3.4.7.3 Transition to Main Mode Initiator First Exchange Done
When the main mode initiator enters Main Mode Initiator First Exchange Done state, it MUST proceed to Quick Mode Initiator First Packet Sent state after sending a packet formatted as specified in the following diagram.
Figure 13: Quick Mode First Exchange packet
The Authenticated Internet Protocol supports two types of quick mode exchanges:
Normal (two exchanges)
Fast (one exchange)
The initiator can use fast quick mode if its SPD lookup returns a single quick mode proposal and if quick mode perfect forward secrecy is not required by the SPD. Fast quick mode is optional and implementation-specific.
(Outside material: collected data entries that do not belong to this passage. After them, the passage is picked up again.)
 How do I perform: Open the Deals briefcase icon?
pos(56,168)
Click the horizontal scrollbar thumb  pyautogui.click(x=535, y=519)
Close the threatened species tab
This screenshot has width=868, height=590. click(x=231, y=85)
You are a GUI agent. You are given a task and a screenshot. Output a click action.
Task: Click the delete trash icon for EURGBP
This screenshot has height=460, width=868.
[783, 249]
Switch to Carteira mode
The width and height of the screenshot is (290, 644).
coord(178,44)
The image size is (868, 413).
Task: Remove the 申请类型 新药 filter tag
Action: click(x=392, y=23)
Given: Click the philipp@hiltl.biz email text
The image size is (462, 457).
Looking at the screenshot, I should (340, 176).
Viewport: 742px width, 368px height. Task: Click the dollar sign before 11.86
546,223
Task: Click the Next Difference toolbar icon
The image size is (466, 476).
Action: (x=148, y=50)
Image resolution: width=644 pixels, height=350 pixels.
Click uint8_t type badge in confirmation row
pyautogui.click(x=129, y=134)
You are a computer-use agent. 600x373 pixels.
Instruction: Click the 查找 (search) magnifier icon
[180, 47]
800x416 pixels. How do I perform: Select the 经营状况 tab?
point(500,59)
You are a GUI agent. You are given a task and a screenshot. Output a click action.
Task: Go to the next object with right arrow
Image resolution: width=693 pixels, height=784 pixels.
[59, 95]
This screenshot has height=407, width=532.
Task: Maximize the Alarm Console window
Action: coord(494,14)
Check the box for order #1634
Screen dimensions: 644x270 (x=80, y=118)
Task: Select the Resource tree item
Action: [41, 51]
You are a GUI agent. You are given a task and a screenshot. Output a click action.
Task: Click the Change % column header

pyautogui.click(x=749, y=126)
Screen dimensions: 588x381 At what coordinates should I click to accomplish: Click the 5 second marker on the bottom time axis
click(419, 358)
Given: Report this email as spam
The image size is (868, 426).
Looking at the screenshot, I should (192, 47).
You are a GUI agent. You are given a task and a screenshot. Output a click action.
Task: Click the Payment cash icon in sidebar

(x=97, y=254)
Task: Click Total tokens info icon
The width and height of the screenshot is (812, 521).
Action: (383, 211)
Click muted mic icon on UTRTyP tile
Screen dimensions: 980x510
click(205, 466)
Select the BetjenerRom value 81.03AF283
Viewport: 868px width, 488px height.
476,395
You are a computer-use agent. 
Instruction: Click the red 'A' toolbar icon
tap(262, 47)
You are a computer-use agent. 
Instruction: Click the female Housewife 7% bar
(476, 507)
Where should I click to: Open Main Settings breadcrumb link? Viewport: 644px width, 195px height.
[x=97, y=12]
The first quick mode exchange (normal or fast) MUST be performed within the MM exchange, that is, using the MM exchange type instead of the quick mode exchange type.
The message MUST be constructed as follows:
HDR: The ISAKMP header MUST be identical to the first IKE phase 2 initiator packet, as specified in [RFC2409] section 5.5, with this exception: the exchange type MUST be 243 (MM exchange type) for the first quick mode exchange under this main mode or 244 (quick mode exchange type) for any subsequent quick mode exchange. The Encrypted flag MUST be set.
The following payloads MUST be encapsulated in an encrypted Crypto payload. The Crypto payload MUST be constructed in the following way:
The seqNUM field MUST be set to the current value of the main mode security association database (MMSAD) sequence number for the current exchange type, as specified in section 3.1.4.
The Initialization_Vector and Encrypted payload fields MUST be computed as specified in [RFC4303] section 2.3.
The Padding field MUST be computed as specified in [RFC4303] section 2.4.
The Integrity Checksum Data field MUST be computed as specified in [RFC4303] section 2.8, and MUST cover the ISAKMP header to the beginning of the Integrity Checksum Data. It MUST be computed using the HMAC of the hash algorithm that is negotiated in main mode. The default mechanism specified in [RFC4303] MUST be used to generate the pad contents.
H: The ISAKMP Hash payload that contains Auth1. Auth1 MUST be computed as defined in section 3.1.7.4.
IDi, IDr, SA, Ni(qm), KE: These payloads MUST be identical to the corresponding IKE payloads, as specified in [RFC2408] sections 3.8, 3.4 and 3.13. The SA, IDi, and IDr payloads MUST be constructed by looking up the PAD Entry IDs (see [RFC4301] section 4.4.3.1). The key exchange (KE) payload MUST be sent if quick mode perfect forward secrecy is required according to the policy stored in the SPD.
Notify(exchange_info): The EXCHANGE_INFO Notify payload MUST be included if the SPD indicates either that guaranteed encryption is active, or the sender uses negotiation discovery (based on SPD lookup). A precondition for sending this notify is that the MM SA MUST have the PeerIsNegotiationDiscoveryCapable bit set in the MMSAD (see section 3.2.5.1). These two policy options MUST be implemented as specified in [MS-IKEE] section 3.7.4.
SkWt: If the node indicates that it will dictate keys (that is, LocalEndWantsToDictateKey is set), then it can optionally construct the Key Dictation Weight payload using the per QM SA state KeyDictationWtLocal field to negotiate Key Dictation with the peer.